Modern Wealth's first deal brings billion-dollar firm with radio show

Dean Barber and Bud Kasper
From left to right, financial advisors Dean Barber and Bud Kasper of Barber Financial Group have hosted a radio program in Kansas City called "America's Wealth Management Show" since 2003.
Modern Wealth Management

Modern Wealth Management, a new registered investment advisory firm consolidator, picked a team with 23 financial advisors and $1.5 billion in client assets as the first anchor office hub in a nationwide expansion plan.

Lenexa, Kansas-based Barber Financial Group and two of the firm's advisory practices doing business under the names Osiwala Financial Group and Financial Security sold their assets for an undisclosed amount to Modern Wealth Management, the firms said on April 25. Modern Wealth founders Gary Roth, Mike Capelle and Jason Gordo, former United Capital and Goldman Sachs executives, secured $200 million in financing at the firm's launch last month from private equity investor Crestview Partners.

Led by advisors Dean Barber, Ken Osiwala and Bud Kasper, Barber has three offices in Kansas, Missouri and Michigan with 50 total employees, according to Barber, the founder and longtime host of "The Guided Retirement Show" podcast. Since 2003, he and Kasper have also co-hosted a radio program called "America's Wealth Management Show." 

Joining Modern as the firm's anchor in the Kansas City area has made the 35-year veteran planner "more excited about what we're building today than I've been for the last 15 years," Barber said in an interview.

"I had been approached multiple times over the years by other aggregators and large RIAs that were interested in acquiring my practice," he said. "I didn't want to become just a number. I wanted to build something that would live well beyond me, and I wanted to help as many people as I possibly could."

A growing group of nearly three dozen RIAs are driving the vast majority of the M&A deals and rapidly consolidating the industry, with many of them backed by private equity. Modern Wealth's founding followed that of another new consolidator that launched last year, Choreo, which acquired two firms with at least $1 billion in client assets in one month last November after spinning off from its prior parent company. 

After a deluge of M&A deals since 2016, the average size of an RIA has nearly doubled to $500 million from $228 million that year, consultant Marina Shtyrkov, the associate director of Cerulli Associates' wealth management practice, noted in a webinar last week. Since more big RIAs are turning into buyers of smaller firms, the deal flow is "helping bolster the growth of the larger firms," Shtyrkov said.
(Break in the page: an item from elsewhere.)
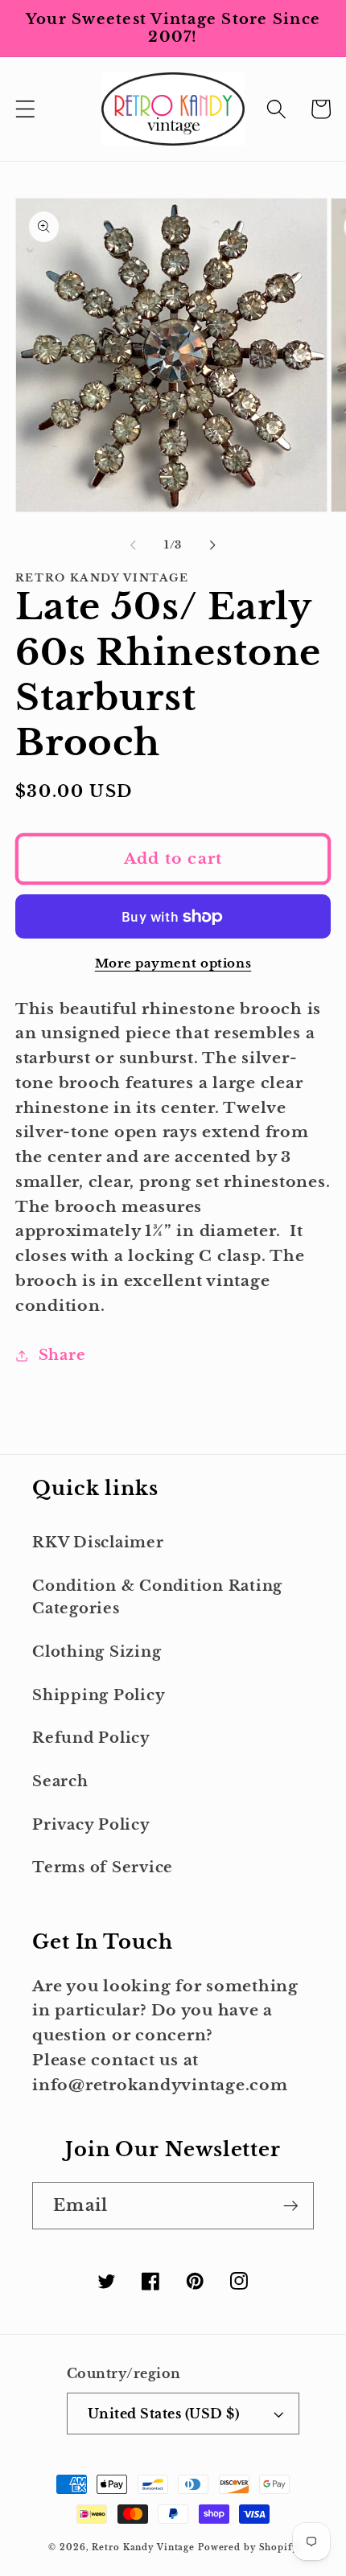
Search (60, 1781)
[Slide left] (133, 544)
"What we're seeing is that the bottom of the RIA market is either falling out, or it's graduating up into higher apertures," she said. "The RIA space isn't just growing in size, which is a lot of what we hear, right? It's expanding, it's becoming larger, but it's also growing up and getting more mature and more sophisticated in terms of the types of firms that are in the RIA channel."

Barber offers an example, as a firm that has largely seen its assets climb based on organic growth through leads generated by the radio show and its other business development efforts. As part of Modern, the firm will add expertise in M&A dealmaking and capital from the corporate office, Barber noted. 

In addition to the Lenexa office, Barber has locations in Lee's Summit, Missouri, and Troy, Michigan. At least 10 of the RIA's advisors are brokers with Mutual Securities, an affiliation they'll retain after the merger with the long-term goal of converting fully to advisory business.  

All employees have received offers for the same positions under Modern, with some identified for potential bigger roles after the merger, Modern Wealth President Jason Gordo said in an interview. Modern Wealth aims to establish three or four hubs on either coast or in other large markets, he said.

"We wanted those hub locations to be of size, to have a great team and a great way of doing business," Gordo said, noting that he has known Barber for at least eight years. "As we were developing our business plans and our model, we were looking for firms like Barber Financial Group."

Barber's record on the Securities and Exchange Commission's database includes four settlements of client complaints and one arbitration award totaling $357,000, as well as three state regulator sanctions adding up to $2,250. Barber denied wrongdoing in any of the cases, saying that he settled the complaints to avoid litigation costs on the instruction of insurance carriers and that assistants had failed to make certain disclosures to state agencies. 

The firm has hired a former FINRA regional director to be its chief compliance officer, Gordo noted. Many planners "have marks on their record from a worldwide economic meltdown that advisors had little control over," Gordo said.

The Modern team has more deals in the works after completing its first one.

"We've been quite busy with inbound communication from advisors in the industry looking to learn a lot more," Gordo said.